[Begin LISTED ENTRIES]

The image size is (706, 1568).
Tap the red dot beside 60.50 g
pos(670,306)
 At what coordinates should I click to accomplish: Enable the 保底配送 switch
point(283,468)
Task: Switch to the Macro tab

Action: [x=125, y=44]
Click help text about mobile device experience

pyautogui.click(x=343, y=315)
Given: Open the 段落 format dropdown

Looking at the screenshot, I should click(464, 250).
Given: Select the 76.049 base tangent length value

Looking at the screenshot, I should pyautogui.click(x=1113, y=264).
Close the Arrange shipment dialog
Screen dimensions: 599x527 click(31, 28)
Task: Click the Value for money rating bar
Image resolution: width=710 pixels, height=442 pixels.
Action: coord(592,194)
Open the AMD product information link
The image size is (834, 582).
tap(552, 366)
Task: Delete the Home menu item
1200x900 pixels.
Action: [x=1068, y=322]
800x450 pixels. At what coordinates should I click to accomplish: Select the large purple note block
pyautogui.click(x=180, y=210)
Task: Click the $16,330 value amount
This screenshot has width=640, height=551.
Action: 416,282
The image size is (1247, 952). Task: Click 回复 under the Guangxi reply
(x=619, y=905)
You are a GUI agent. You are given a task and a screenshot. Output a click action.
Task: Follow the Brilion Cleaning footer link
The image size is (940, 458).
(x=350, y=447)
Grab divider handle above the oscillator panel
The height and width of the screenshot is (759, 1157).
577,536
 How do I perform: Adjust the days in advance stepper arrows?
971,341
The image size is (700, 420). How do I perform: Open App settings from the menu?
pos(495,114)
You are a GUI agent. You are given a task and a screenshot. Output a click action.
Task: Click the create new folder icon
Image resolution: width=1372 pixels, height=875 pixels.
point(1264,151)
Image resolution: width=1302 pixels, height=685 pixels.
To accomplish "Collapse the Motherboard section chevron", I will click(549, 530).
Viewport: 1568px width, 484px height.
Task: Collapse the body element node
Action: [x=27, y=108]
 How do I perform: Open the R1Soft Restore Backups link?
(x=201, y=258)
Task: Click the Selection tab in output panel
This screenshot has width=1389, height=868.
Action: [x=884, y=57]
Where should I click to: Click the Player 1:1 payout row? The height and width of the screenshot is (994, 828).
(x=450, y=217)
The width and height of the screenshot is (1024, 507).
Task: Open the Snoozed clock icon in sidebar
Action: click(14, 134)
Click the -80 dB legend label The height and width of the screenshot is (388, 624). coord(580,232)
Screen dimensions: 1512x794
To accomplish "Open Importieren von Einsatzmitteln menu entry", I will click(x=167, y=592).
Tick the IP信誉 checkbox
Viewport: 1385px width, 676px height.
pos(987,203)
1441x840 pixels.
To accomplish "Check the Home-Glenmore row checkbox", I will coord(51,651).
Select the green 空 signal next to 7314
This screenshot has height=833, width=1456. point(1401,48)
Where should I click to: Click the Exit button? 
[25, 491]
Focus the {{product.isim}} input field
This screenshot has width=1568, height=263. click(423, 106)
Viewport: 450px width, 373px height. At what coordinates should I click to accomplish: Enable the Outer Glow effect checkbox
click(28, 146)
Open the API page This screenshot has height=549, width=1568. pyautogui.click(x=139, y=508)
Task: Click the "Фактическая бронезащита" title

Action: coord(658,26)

[End LISTED ENTRIES]

WHAT THIS TASK INVOLVES.
Reproduce all of the records above verbatim, line for line.

TASK ANSWER.
The image size is (706, 1568).
Tap the red dot beside 60.50 g
pos(670,306)
 At what coordinates should I click to accomplish: Enable the 保底配送 switch
point(283,468)
Task: Switch to the Macro tab

Action: [x=125, y=44]
Click help text about mobile device experience

pyautogui.click(x=343, y=315)
Given: Open the 段落 format dropdown

Looking at the screenshot, I should click(464, 250).
Given: Select the 76.049 base tangent length value

Looking at the screenshot, I should pyautogui.click(x=1113, y=264).
Close the Arrange shipment dialog
Screen dimensions: 599x527 click(31, 28)
Task: Click the Value for money rating bar
Image resolution: width=710 pixels, height=442 pixels.
Action: coord(592,194)
Open the AMD product information link
The image size is (834, 582).
tap(552, 366)
Task: Delete the Home menu item
1200x900 pixels.
Action: [x=1068, y=322]
800x450 pixels. At what coordinates should I click to accomplish: Select the large purple note block
pyautogui.click(x=180, y=210)
Task: Click the $16,330 value amount
This screenshot has width=640, height=551.
Action: 416,282
The image size is (1247, 952). Task: Click 回复 under the Guangxi reply
(x=619, y=905)
You are a GUI agent. You are given a task and a screenshot. Output a click action.
Task: Follow the Brilion Cleaning footer link
The image size is (940, 458).
(x=350, y=447)
Grab divider handle above the oscillator panel
The height and width of the screenshot is (759, 1157).
577,536
 How do I perform: Adjust the days in advance stepper arrows?
971,341
The image size is (700, 420). How do I perform: Open App settings from the menu?
pos(495,114)
You are a GUI agent. You are given a task and a screenshot. Output a click action.
Task: Click the create new folder icon
Image resolution: width=1372 pixels, height=875 pixels.
point(1264,151)
Image resolution: width=1302 pixels, height=685 pixels.
To accomplish "Collapse the Motherboard section chevron", I will click(549, 530).
Viewport: 1568px width, 484px height.
Task: Collapse the body element node
Action: [x=27, y=108]
 How do I perform: Open the R1Soft Restore Backups link?
(x=201, y=258)
Task: Click the Selection tab in output panel
This screenshot has width=1389, height=868.
Action: [x=884, y=57]
Where should I click to: Click the Player 1:1 payout row? The height and width of the screenshot is (994, 828).
(x=450, y=217)
The width and height of the screenshot is (1024, 507).
Task: Open the Snoozed clock icon in sidebar
Action: click(14, 134)
Click the -80 dB legend label The height and width of the screenshot is (388, 624). coord(580,232)
Screen dimensions: 1512x794
To accomplish "Open Importieren von Einsatzmitteln menu entry", I will click(x=167, y=592).
Tick the IP信誉 checkbox
Viewport: 1385px width, 676px height.
pos(987,203)
1441x840 pixels.
To accomplish "Check the Home-Glenmore row checkbox", I will coord(51,651).
Select the green 空 signal next to 7314
This screenshot has height=833, width=1456. point(1401,48)
Where should I click to: Click the Exit button? 
[25, 491]
Focus the {{product.isim}} input field
This screenshot has width=1568, height=263. click(423, 106)
Viewport: 450px width, 373px height. At what coordinates should I click to accomplish: Enable the Outer Glow effect checkbox
click(28, 146)
Open the API page This screenshot has height=549, width=1568. pyautogui.click(x=139, y=508)
Task: Click the "Фактическая бронезащита" title

Action: coord(658,26)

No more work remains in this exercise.